Shifting Realities and Opportunities in Emerging Markets

SUMMARY

  • Many emerging markets have become more resilient for a host of reasons, and they no longer simply ride on the coattails of developed market growth and policies.
  • However, these positive developments are juxtaposed against a fresh set of challenges, namely increasingly procyclical liquidity provision by market makers, a rising propensity for populist policies and a temptation to rely on currency depreciation rather than structural reforms.
  • Given the sell-off in EM assets so far this year, we think value and risks are better aligned, although a highly differentiated approach is needed.

One truism spanning the last three decades has been that emerging markets are a leveraged play on global growth – often outperforming when developed markets (DM) are growing but susceptible to sharp downturns when DM conditions are less favorable.

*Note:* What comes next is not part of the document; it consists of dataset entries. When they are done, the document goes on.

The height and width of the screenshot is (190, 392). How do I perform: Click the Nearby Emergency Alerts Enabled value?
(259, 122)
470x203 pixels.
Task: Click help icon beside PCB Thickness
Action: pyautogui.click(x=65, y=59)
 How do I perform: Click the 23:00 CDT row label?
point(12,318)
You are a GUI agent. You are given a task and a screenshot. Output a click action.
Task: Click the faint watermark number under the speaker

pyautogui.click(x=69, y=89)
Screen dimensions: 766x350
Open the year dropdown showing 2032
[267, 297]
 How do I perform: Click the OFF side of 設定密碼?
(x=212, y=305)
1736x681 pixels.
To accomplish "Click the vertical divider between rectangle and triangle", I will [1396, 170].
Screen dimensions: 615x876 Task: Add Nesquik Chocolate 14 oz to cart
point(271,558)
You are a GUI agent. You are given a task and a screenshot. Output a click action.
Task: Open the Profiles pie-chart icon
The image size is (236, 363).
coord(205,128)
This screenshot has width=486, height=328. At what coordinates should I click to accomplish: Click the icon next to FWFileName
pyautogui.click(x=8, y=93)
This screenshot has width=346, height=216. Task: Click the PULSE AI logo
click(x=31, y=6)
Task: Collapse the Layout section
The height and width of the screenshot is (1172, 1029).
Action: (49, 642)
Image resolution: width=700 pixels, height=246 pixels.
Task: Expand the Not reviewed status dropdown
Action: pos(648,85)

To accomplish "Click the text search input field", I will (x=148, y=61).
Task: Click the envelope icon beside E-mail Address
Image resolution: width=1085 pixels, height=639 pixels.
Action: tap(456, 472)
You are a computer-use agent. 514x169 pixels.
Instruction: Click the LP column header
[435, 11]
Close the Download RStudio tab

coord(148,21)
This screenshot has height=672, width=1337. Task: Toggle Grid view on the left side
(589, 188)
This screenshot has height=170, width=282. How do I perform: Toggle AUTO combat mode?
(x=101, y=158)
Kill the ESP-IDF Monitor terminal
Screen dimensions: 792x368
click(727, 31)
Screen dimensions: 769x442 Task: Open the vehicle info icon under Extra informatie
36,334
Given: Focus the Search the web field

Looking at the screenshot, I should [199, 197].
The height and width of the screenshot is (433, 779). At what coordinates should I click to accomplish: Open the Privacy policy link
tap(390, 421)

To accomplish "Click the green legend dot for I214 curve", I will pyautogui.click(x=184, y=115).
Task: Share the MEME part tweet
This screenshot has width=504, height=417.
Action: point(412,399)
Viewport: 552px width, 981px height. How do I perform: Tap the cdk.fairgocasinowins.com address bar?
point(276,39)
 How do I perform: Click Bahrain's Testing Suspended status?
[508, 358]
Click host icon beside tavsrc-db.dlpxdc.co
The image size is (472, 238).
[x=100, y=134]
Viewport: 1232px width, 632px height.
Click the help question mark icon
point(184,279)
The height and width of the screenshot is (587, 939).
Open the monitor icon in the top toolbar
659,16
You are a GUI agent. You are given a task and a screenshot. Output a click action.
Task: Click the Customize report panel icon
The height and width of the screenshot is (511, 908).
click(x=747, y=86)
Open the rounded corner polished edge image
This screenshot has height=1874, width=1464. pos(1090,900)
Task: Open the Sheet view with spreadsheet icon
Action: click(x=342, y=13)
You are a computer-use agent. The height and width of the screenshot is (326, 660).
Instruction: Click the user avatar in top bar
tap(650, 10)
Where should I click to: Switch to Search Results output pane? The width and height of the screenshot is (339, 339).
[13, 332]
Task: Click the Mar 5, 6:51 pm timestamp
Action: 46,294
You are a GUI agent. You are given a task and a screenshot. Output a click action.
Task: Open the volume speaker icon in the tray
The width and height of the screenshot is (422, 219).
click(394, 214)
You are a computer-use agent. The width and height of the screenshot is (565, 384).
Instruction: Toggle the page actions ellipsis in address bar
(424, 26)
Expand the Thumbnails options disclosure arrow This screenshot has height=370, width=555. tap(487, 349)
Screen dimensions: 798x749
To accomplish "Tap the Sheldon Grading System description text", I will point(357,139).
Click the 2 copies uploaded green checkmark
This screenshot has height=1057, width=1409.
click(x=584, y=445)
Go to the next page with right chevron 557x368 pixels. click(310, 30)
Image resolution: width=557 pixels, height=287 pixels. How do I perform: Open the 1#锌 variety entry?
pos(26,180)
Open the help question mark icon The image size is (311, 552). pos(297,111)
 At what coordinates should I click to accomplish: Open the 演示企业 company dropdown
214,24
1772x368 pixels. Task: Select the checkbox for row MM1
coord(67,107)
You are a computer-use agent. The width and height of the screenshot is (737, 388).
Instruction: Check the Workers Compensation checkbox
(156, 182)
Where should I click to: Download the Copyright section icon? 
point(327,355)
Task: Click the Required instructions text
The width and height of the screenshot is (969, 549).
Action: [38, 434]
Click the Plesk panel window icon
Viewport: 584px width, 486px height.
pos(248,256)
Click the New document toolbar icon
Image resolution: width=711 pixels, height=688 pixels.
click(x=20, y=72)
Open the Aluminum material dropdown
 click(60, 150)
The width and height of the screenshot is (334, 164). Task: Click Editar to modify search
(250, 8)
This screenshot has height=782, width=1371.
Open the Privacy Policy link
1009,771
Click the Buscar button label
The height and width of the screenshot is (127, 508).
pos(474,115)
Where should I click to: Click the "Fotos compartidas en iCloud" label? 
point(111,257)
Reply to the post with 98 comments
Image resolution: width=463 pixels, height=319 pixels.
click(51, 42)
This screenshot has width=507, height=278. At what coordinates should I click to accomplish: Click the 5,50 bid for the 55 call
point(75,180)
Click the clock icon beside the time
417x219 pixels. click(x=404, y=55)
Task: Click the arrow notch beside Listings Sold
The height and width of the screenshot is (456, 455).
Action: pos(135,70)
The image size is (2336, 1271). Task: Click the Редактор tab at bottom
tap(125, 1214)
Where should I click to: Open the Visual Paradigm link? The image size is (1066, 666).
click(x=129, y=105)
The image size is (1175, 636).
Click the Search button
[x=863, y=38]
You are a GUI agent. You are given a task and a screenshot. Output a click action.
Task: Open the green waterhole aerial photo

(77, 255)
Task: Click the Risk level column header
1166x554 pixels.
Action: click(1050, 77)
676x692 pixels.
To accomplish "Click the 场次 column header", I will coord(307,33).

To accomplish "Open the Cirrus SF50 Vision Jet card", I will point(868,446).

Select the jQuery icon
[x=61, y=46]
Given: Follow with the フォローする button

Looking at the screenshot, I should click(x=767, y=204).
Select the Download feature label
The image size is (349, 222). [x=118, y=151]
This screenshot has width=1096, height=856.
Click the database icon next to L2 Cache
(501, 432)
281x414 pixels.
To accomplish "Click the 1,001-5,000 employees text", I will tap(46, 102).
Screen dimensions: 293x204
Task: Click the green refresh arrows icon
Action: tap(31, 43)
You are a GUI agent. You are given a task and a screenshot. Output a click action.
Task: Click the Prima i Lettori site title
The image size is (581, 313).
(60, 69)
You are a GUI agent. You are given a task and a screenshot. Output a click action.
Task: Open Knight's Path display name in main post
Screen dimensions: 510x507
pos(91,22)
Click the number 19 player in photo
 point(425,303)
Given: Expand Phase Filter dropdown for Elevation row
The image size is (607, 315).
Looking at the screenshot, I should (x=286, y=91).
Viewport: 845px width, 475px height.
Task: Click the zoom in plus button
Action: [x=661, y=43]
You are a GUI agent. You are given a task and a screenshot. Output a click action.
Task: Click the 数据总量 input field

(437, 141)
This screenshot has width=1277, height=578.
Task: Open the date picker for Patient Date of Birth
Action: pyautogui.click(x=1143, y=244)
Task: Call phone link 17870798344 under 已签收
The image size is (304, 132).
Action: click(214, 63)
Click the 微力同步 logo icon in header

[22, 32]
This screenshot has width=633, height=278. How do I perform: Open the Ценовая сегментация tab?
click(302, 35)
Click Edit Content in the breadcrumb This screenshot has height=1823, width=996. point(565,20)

While this trend remains intact, understanding what has changed in the wake of developed market financial crises and the shift in the geopolitical landscape in the past few years is central to defining the emerging markets (EM) investment opportunity set going forward.

The new reality is that many emerging economies have become more resilient for a host of reasons, and they no longer simply ride on the coattails of developed market growth and policies. However, these positive developments are juxtaposed against a fresh set of challenges, namely increasingly procyclical liquidity provision by market makers, a rising propensity for populist policies and a temptation to rely on currency depreciation as a substitute for much-needed structural reforms.